In anticipation of the 2017 World Masters Games, Kaur trained regularly at Punjabi University, in hopes of improving upon her own world record which she set over the years. Her coach was her own son Gurdev Singh, who was 79 years old at that time. In the 2017 games, held in Auckland, New Zealand she completed the 100 metre sprint in 74 seconds.

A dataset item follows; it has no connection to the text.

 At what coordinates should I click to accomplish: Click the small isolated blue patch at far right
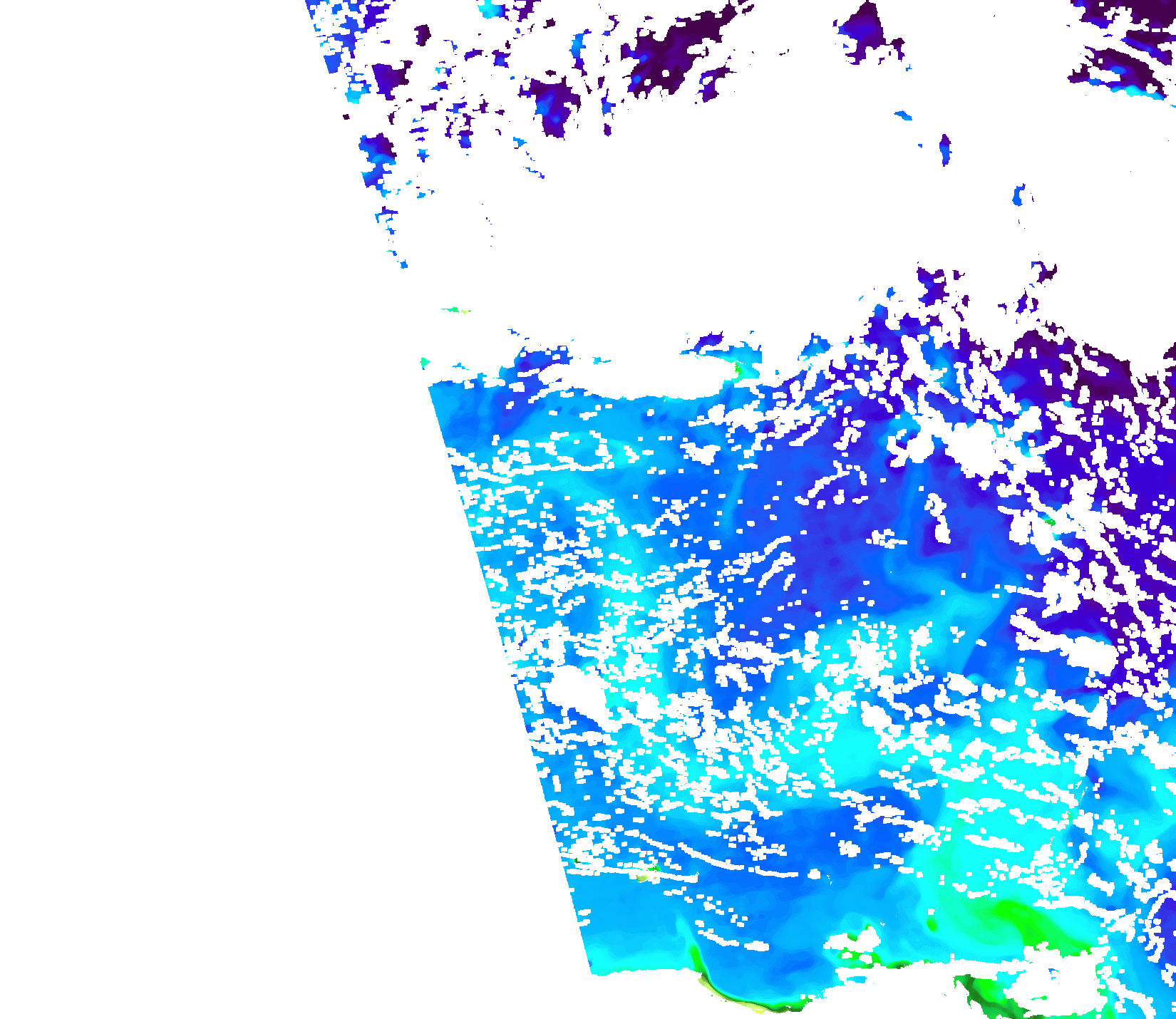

In 2019 she competed in Poland winning four events in her category - shot put, 60m sprint, 200m, and the javelin. She completed the 60m race in 36 seconds and "felt great" afterwards. After this she and Gurdev were invited to tour universities in Baru Sahib where they inspired students when they spoke about their achievements and the diet they follow. As per those speeches, their diet includes nuts and pulses, home grown soy milk, kefir, wheatgrass juice, and sprouted wheat which they turn into chapatis.

Late 2019, Kaur (age 103) won gold in the 200 meter dash at 3:01.61 and shot put at 2.21 m at the December 2019 Asian Masters Championship in Malaysia.

On 8 March (International Women's Day) 2020 she was handed the Nari Shakti Puraskar award. The award was presented at Rashtrapati Bhavan the Presidential Palace India in New Delhi by the President of India with the Prime Minister of India, Narendra Modi, in attendance. She was nicknamed the "Miracle from Chandigarh".

Kaur died on 31 July 2021, at the age of 105, after suffering from gallbladder cancer.